▸ EXERCISE INPUTS
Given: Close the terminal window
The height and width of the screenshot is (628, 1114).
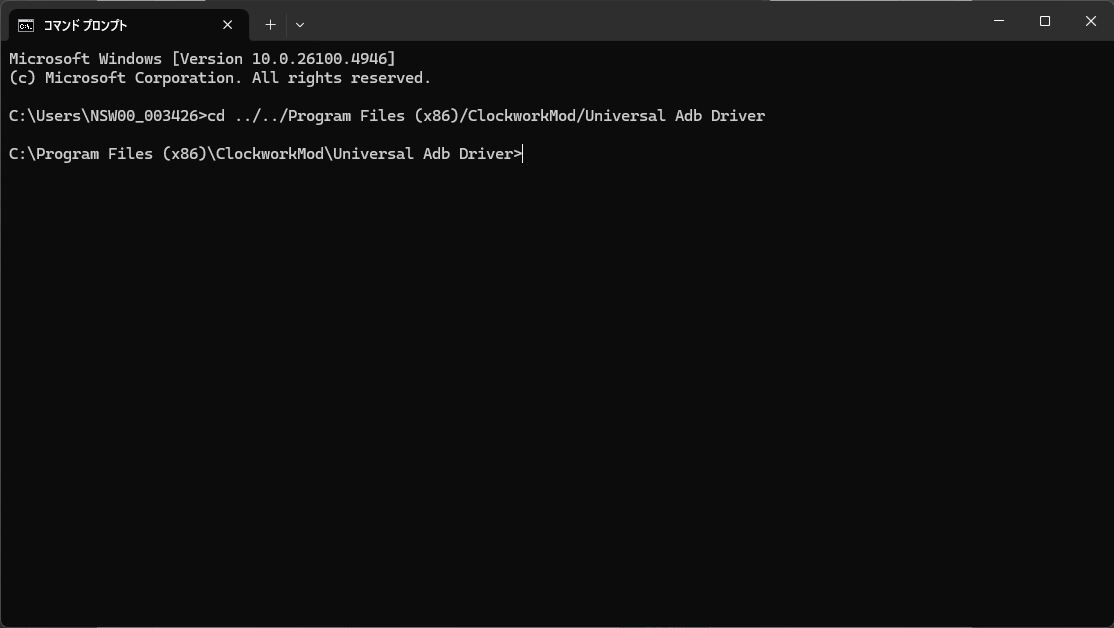Looking at the screenshot, I should [1091, 21].
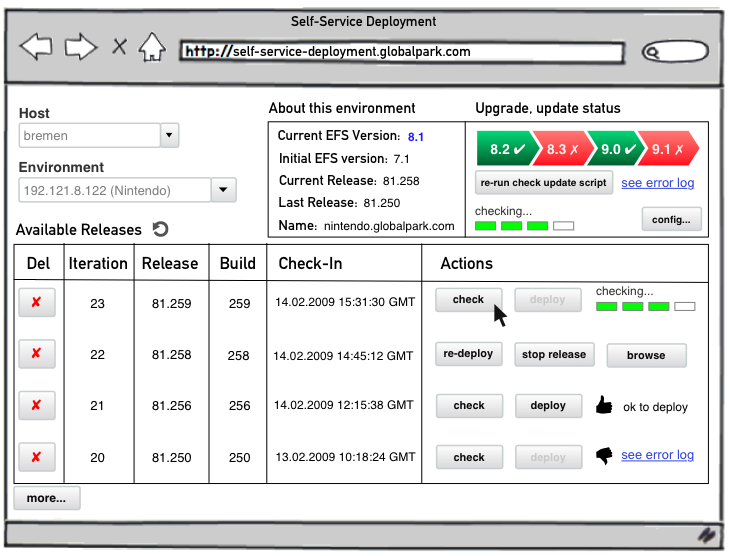This screenshot has height=556, width=730.
Task: Open the config... button
Action: click(671, 219)
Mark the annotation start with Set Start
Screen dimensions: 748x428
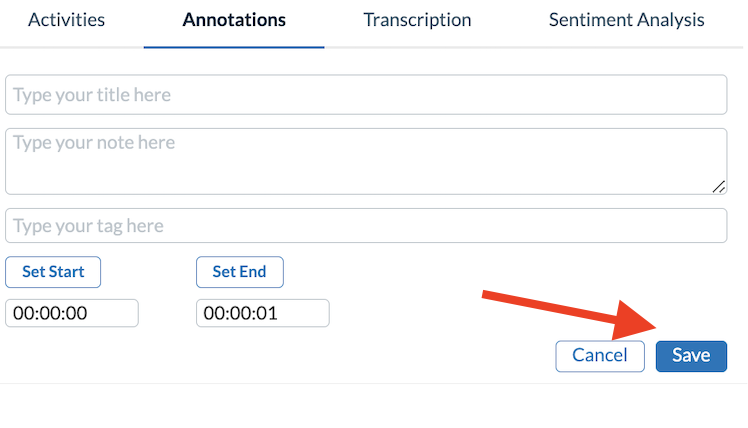(53, 271)
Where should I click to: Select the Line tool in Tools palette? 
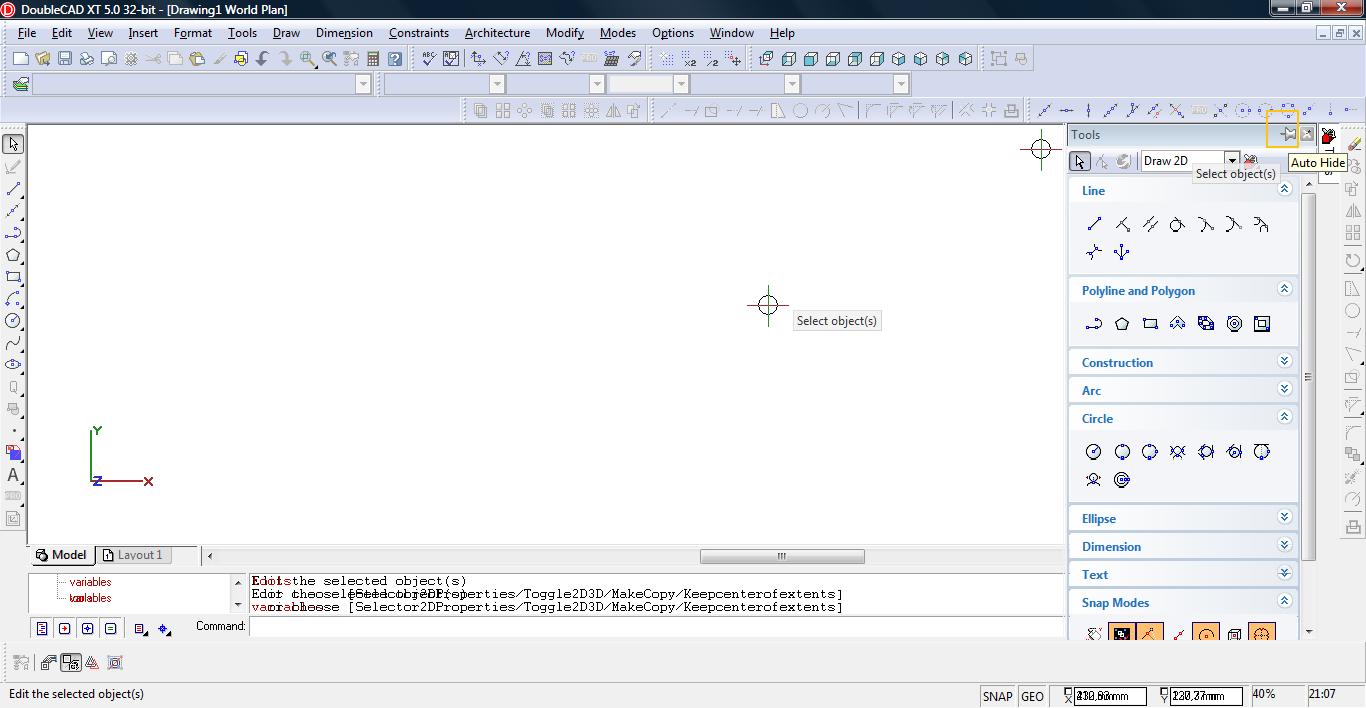(1094, 224)
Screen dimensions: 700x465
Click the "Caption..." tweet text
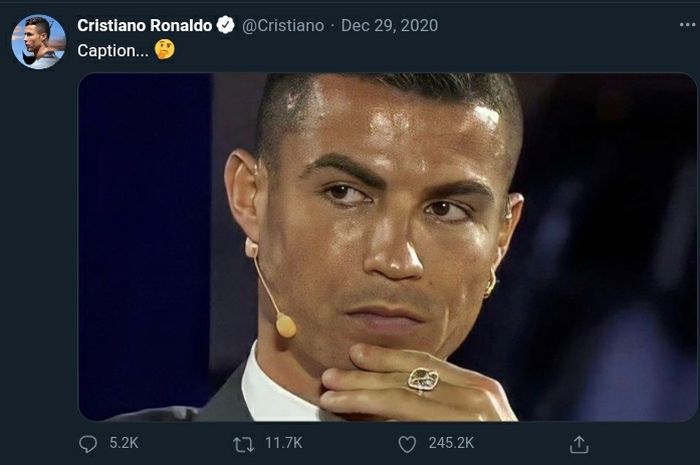click(113, 49)
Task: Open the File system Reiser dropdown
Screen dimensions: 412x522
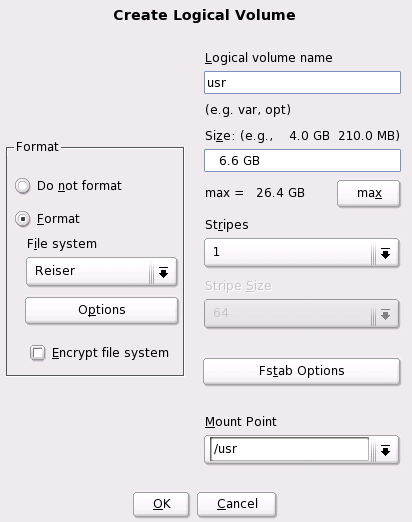Action: [101, 271]
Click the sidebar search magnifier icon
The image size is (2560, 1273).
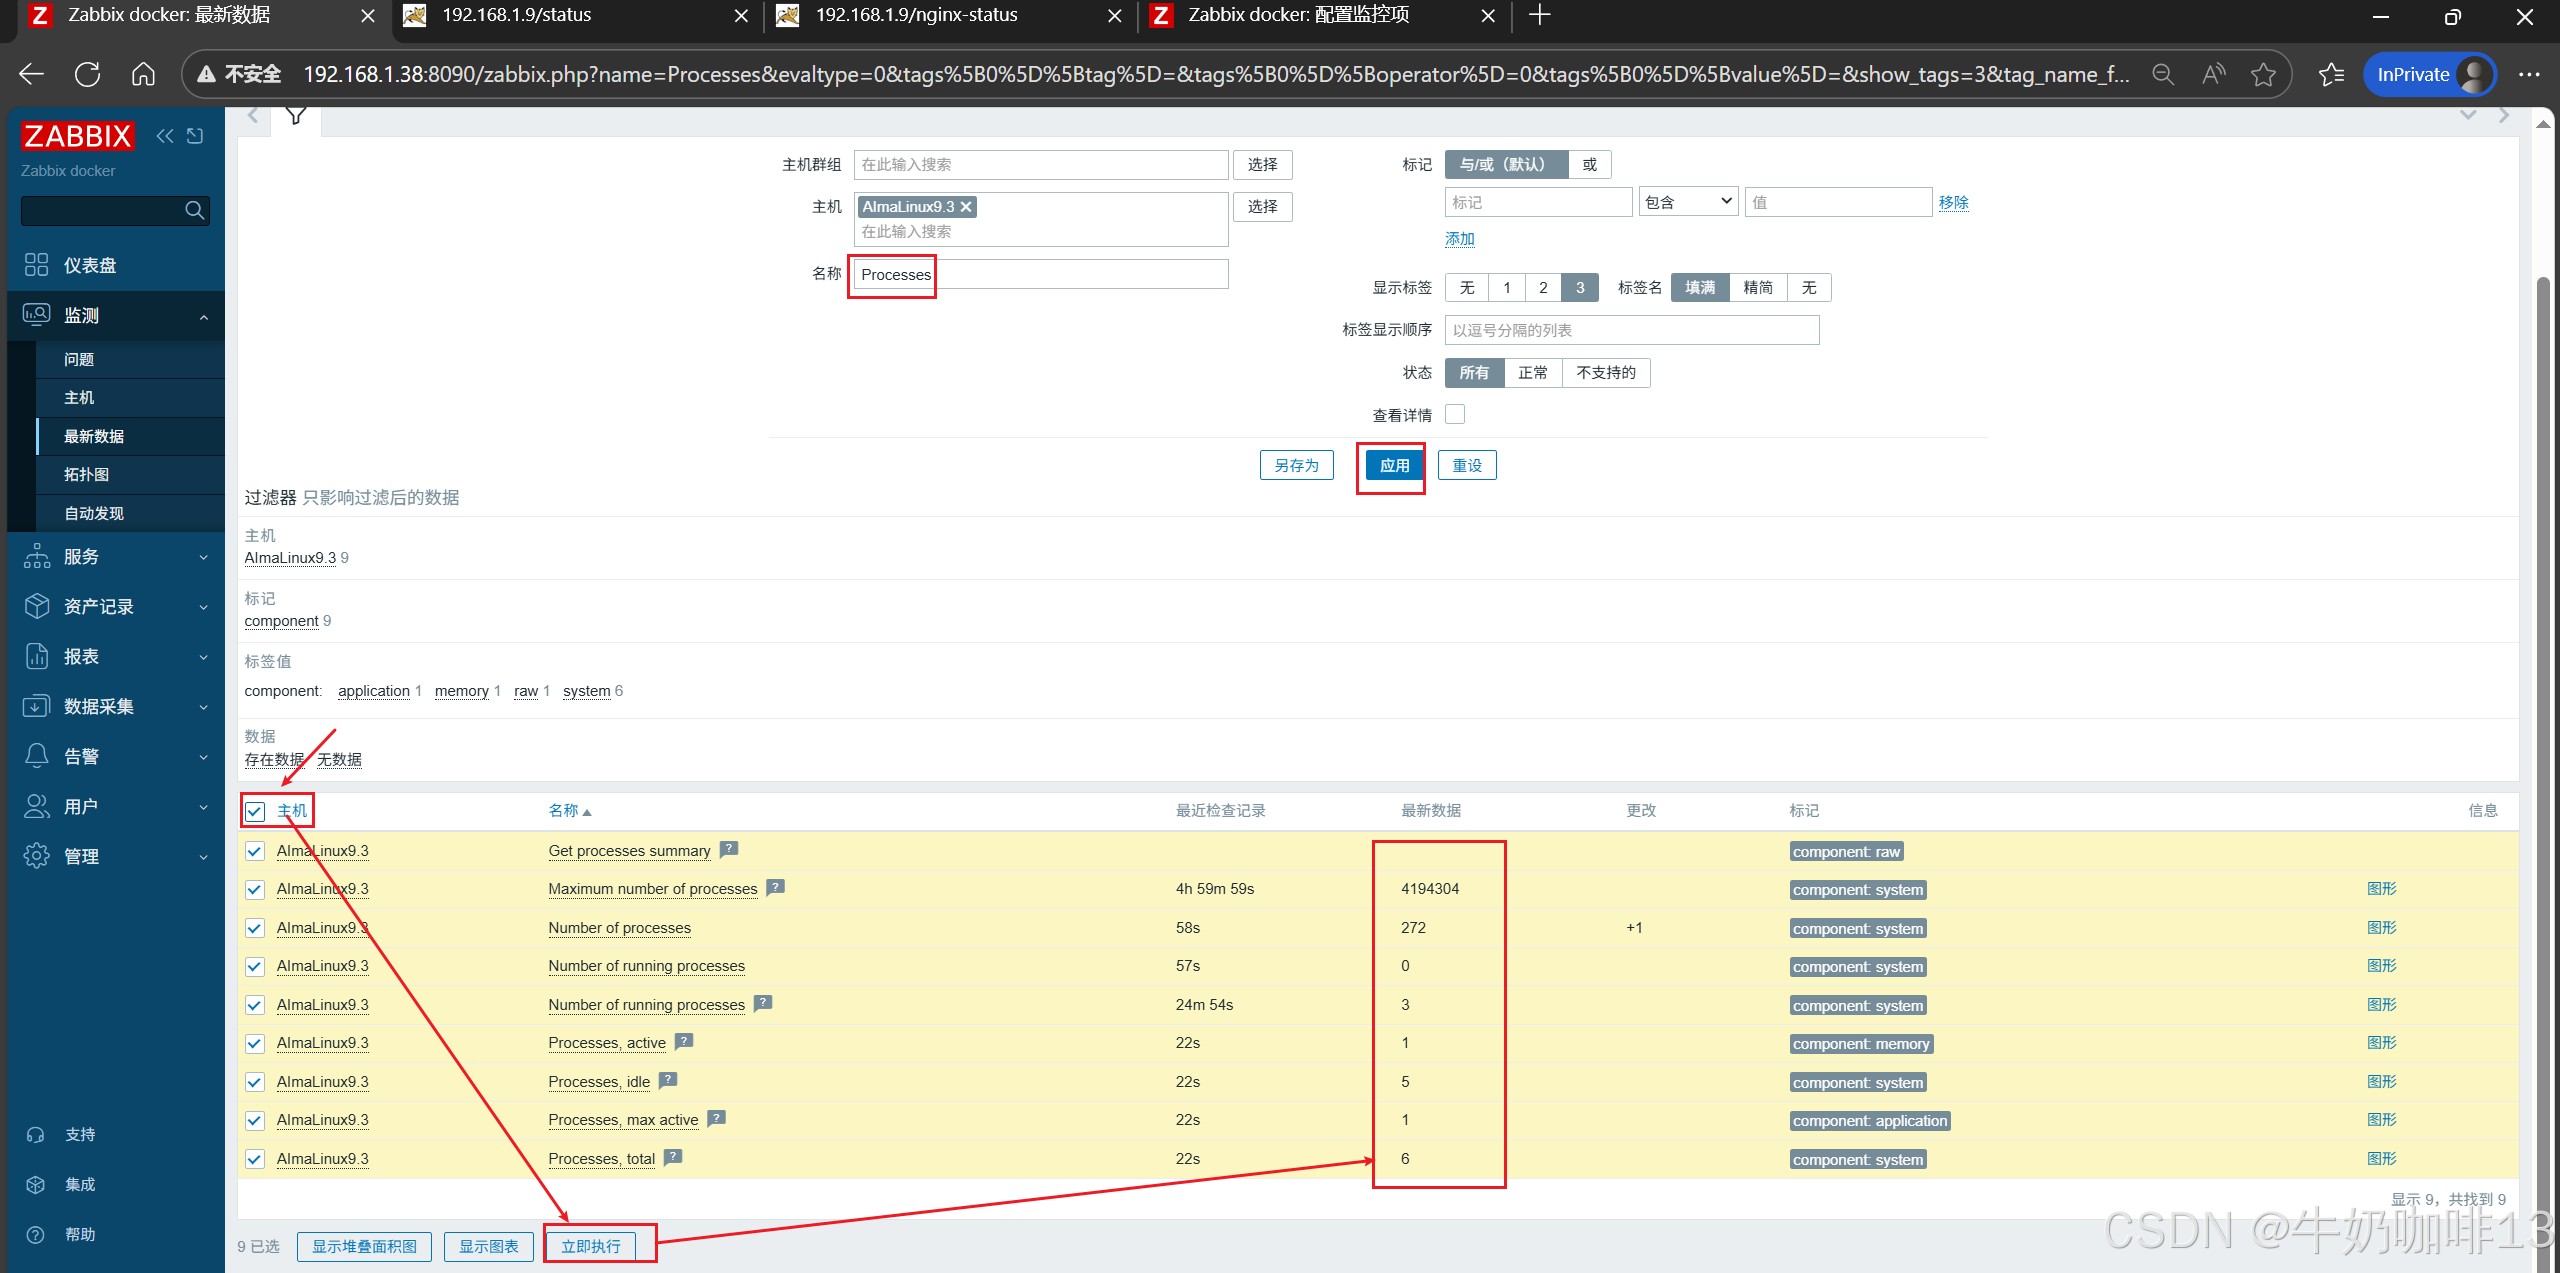(195, 210)
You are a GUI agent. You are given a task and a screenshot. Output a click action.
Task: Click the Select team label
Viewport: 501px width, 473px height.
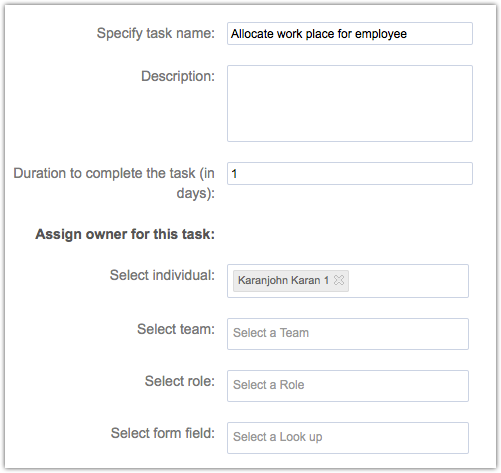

▸ OBJECTIVE
Reproduce all of the items above, swapping "Screen dimensions" for "Screen size" wherever it occurs and leaving everything else unchanged. Leave the pictures out.

▸ FINAL RESULT
Given: Close the terminal window
The height and width of the screenshot is (628, 1114).
Looking at the screenshot, I should [1091, 21].
This screenshot has height=556, width=730.
Task: Open the config... button
Action: click(671, 219)
Mark the annotation start with Set Start
Screen size: 748x428
(53, 271)
Where should I click to: Select the Line tool in Tools palette? 
(1094, 224)
Screen size: 700x465
Click the "Caption..." tweet text
click(113, 49)
Task: Open the File system Reiser dropdown
Screen size: 412x522
Action: [101, 271]
Click the sidebar search magnifier icon
The image size is (2560, 1273).
(195, 210)
You are a GUI agent. You are given a task and a screenshot. Output a click action.
Task: Click the Select team label
Viewport: 501px width, 473px height.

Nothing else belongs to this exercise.